▶ [Supplied passage]
Since the beginning of time, humankind has told of a ‘small voice’ speaking to us from the core of our being in moments of danger or great intensity directing us to safety, or towards our destiny.

In his latest book, Dr Philippe Presles, who has spent his life researching human consciousness, quotes a large number of testimonies referring to this ‘small voice’ – assured, quiet, powerful and persuasive – giving much needed advice and reassurance.

It’s often been interpreted as the voice of God, or of the soul. In Presles’ explanation, what we’re hearing is the voice of our inner wisdom, of our consciousness, the sum of our memory and all our experience, which takes over our internal dialogue in moments of crisis. He believes the voice is spiritual, but he also gives a neurological explanation our modern sensibility finds easier to digest.

▶ [Work to complete] Quote the passage about the inner "small voice" word for word, in full.

▶ [Input data]

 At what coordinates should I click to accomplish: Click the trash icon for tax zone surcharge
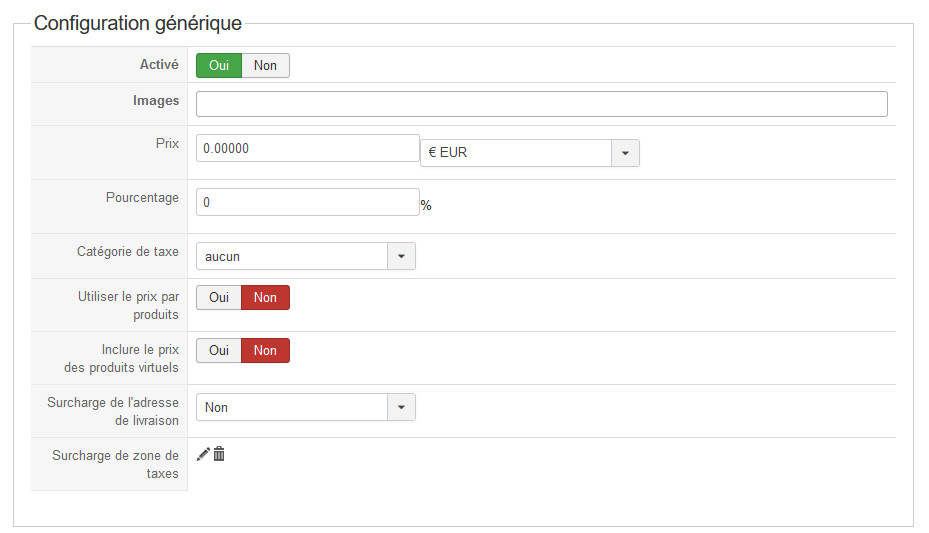[x=219, y=454]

▶ [Answer to the exercise]
Since the beginning of time, humankind has told of a ‘small voice’ speaking to us from the core of our being in moments of danger or great intensity directing us to safety, or towards our destiny.

In his latest book, Dr Philippe Presles, who has spent his life researching human consciousness, quotes a large number of testimonies referring to this ‘small voice’ – assured, quiet, powerful and persuasive – giving much needed advice and reassurance.

It’s often been interpreted as the voice of God, or of the soul. In Presles’ explanation, what we’re hearing is the voice of our inner wisdom, of our consciousness, the sum of our memory and all our experience, which takes over our internal dialogue in moments of crisis. He believes the voice is spiritual, but he also gives a neurological explanation our modern sensibility finds easier to digest.